Les consultants et conseillers ignorent volontiers ces preuves, y compris l’inefficacité des exemptions individuelles de « pauvreté » (à savoir si une personne entre dans la catégorie des indigents ou non). De plus, les agences internationales, telles que la Banque mondiale, l’Organisation mondiale de la santé (OMS), les donateurs ou les gouvernements nationaux, ne parviennent pas à tenir leurs engagements d’élimination du recouvrement des coûts auprès des usagers, ce qui a un impact négatif sur les trois dimensions de la couverture de santé universelle. L’incapacité à sortir du prélèvement direct des frais de santé auprès des patients s’accompagne d’un coût humain élevé et réduit les chances de fournir une couverture de santé universelle d’ici 2030, comme le prévoient les engagements pris.

Raissa et sa fille de 18 mois, Maiva, dans le quartier de Malimaka à Bangui en République centrafricaine.
Raissa et sa fille de 18 mois, Maiva, dans le quartier de Malimaka à Bangui en République centrafricaine. ©Sandra Smiley 2017

J’ai accouché de Maiva à l'hôpital Castor (où MSF gère un projet). Pour les autres enfants, j’ai accouché dans l’un des grands hôpitaux à Bangui. Là-bas le personnel ne s’occupe pas des malades, leur première priorité c’est l’argent. Quand je suis allé à l’hôpital pour accoucher de mon deuxième fils, j’ai accouché seule à même le sol dans la salle d’attente. Si tu veux que la sage-femme vienne auprès de toi, il faut lui filer de l’argent d’abord. 

Le recouvrement des coûts auprès des usagers: un mal inutile

Toute volonté sérieuse de traduire la couverture de santé universelle en mesures concrètes doit passer par le retrait des paiements directs par les patients. Cela nécessite la mise en place de ressources dédiées capables de payer pour les services médicaux plutôt que de demander aux patients d’en assumer les coûts. L’abolition efficace du recouvrement des coûts auprès des usagers nécessite de rémunérer davantage le personnel de santé pour compenser la perte de revenus provenant des paiements directs de patients et de renforcer les stocks et les services pour pouvoir répondre à une demande accrue.
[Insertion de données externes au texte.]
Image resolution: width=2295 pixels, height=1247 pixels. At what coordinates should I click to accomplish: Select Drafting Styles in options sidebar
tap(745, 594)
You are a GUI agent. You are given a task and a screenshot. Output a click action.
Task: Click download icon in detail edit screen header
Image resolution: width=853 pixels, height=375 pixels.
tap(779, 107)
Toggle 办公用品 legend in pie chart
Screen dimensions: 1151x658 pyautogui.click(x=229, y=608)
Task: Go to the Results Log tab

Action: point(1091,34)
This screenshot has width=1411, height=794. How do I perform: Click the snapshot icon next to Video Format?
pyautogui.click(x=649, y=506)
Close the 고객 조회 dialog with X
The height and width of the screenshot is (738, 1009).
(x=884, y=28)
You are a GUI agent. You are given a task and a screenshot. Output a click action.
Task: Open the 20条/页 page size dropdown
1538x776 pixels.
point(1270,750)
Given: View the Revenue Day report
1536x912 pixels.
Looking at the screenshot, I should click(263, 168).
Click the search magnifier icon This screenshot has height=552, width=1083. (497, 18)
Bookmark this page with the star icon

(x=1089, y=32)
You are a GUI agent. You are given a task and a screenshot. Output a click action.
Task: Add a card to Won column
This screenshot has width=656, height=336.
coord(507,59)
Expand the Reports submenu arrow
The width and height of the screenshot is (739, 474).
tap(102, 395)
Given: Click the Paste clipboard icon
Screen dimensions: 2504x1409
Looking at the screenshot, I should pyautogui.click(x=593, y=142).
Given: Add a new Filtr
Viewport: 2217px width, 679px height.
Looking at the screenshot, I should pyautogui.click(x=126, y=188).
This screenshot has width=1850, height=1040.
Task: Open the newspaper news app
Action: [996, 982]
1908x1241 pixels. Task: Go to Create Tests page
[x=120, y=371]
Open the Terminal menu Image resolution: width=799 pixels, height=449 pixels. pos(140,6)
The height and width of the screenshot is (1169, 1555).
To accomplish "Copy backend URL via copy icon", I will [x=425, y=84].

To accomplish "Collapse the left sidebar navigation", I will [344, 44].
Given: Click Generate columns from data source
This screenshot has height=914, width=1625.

En 2005, le recouvrement des coûts auprès des usagers a été reconnu comme un « mal inutile » et en 2009, l’ensemble des acteurs ont été appelés à « agir en rendant les soins de santé gratuits dans les pays pauvres ». Près de dix ans plus tard, nous ne pouvons que constater les conséquences intolérables de ces pratiques néfastes. Nous enjoignons les responsables de la santé mondiale, y compris les gouvernements nationaux, d’appliquer et de soutenir les politiques existantes de gratuité des soins et de mettre un terme, en priorité, au recouvrement des coûts auprès des usagers comme stratégie de financement de la santé. Pour éviter tout manque d’accès continu aux services essentiels et difficulté financière inutile, la taxation des malades doit cesser de toute urgence.